Park in Washington, D.C., U.S.

Glover Archbold Park is a 183-acre quasi-natural, stream-valley park in Northwest Washington, D.C., on the western edge of Georgetown University and adjacent to the Burleith-Hillandale, Glover Park, McLean Gardens, and Westchester neighborhoods. One of the "finger parks" of Rock Creek Park, the Glover-Archbold Park is administered by the National Park Service (NPS).

The park includes a historical Victory Garden on W Street NW and the portion of Foundry Branch from Van Ness Street to Canal Road along the Potomac River. Several temporary streams, some originating from springs, flow into Foundry Branch.

==History==

The land that is today Glover Archbold Park included a portion of the right-of-way of the Washington and Great Falls Electric Railway Company, which began operating streetcar service from Georgetown along the north bank of the Potomac River in 1895. The streetcar line crossed Foundry Branch and its valley on Foundry Branch Trestle Bridge, a 280-foot steel Pratt truss bridge. The last streetcar crossed the trestle in 1960. The trestle was acquired in 1997 by the Washington Metropolitan Area Transit Authority (WMATA) transit agency, whose efforts to obtain permission to demolish it were thwarted by preservationists until 2026. In June 2026, the National Park Service announced a Memorandum of Agreement allowing WMATA to demolish the bridge.
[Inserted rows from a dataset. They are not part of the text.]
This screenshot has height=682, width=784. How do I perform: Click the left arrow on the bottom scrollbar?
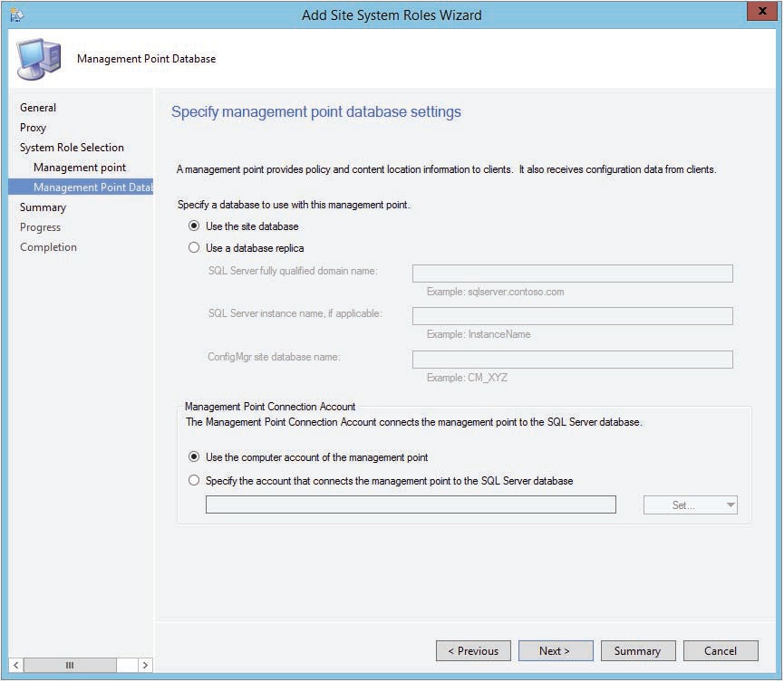15,664
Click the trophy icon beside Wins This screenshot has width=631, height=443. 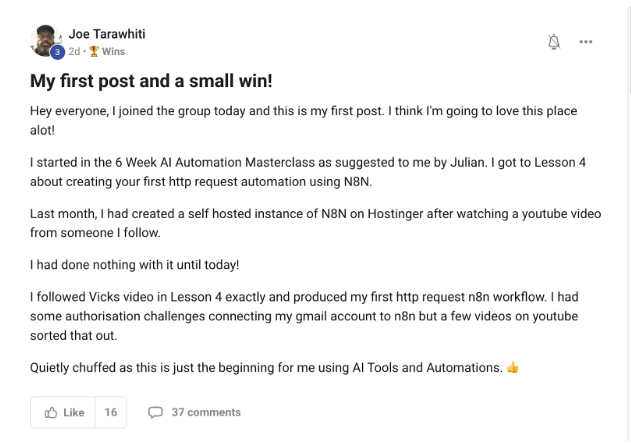pyautogui.click(x=94, y=52)
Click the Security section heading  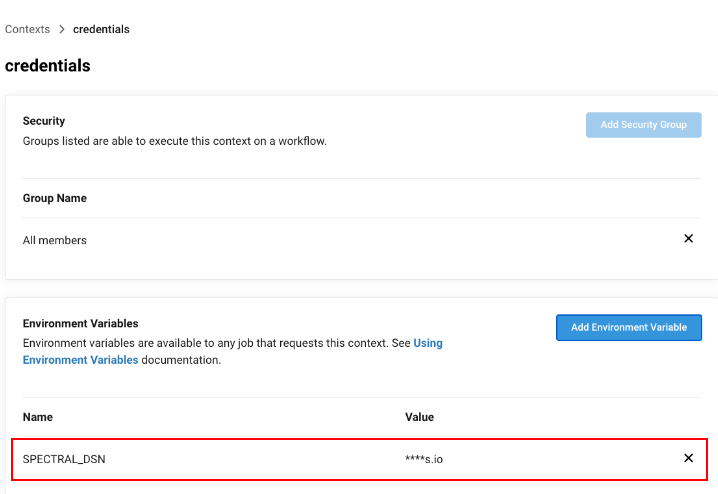[44, 121]

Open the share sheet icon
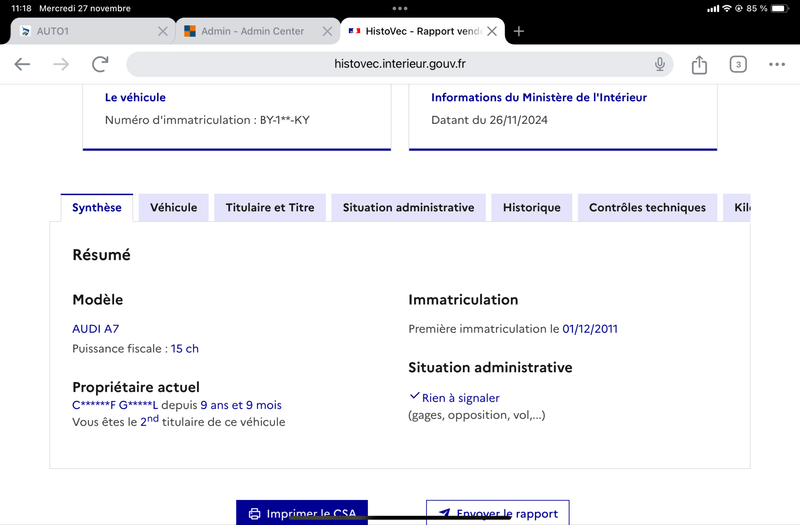tap(699, 64)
Glover Archbold Park is named after Charles Carroll Glover and Anne Mills Archbold, who donated its land in 1924.

In 1947, Senator Carl Hayden proposed to build a four-lane divided highway called Arizona Avenue through the park from Canal Road in Georgetown to Wisconsin Avenue in Friendship Heights. Hayden's proposed highway was not built; the path is now the Glover Archbold Trail and the Massachusetts-39th Trail. Weaver Street and Weaver Place were renamed Arizona Avenue in 1954 after a suggestion by the American University Park Citizens' Association. In 1963, the conservationist and writer Rachel Carson, accompanied by several members of the Audubon Naturalist Society, visited Glover Archbold Park. Georgetown University students have been studying and learning from the park since at least 1975.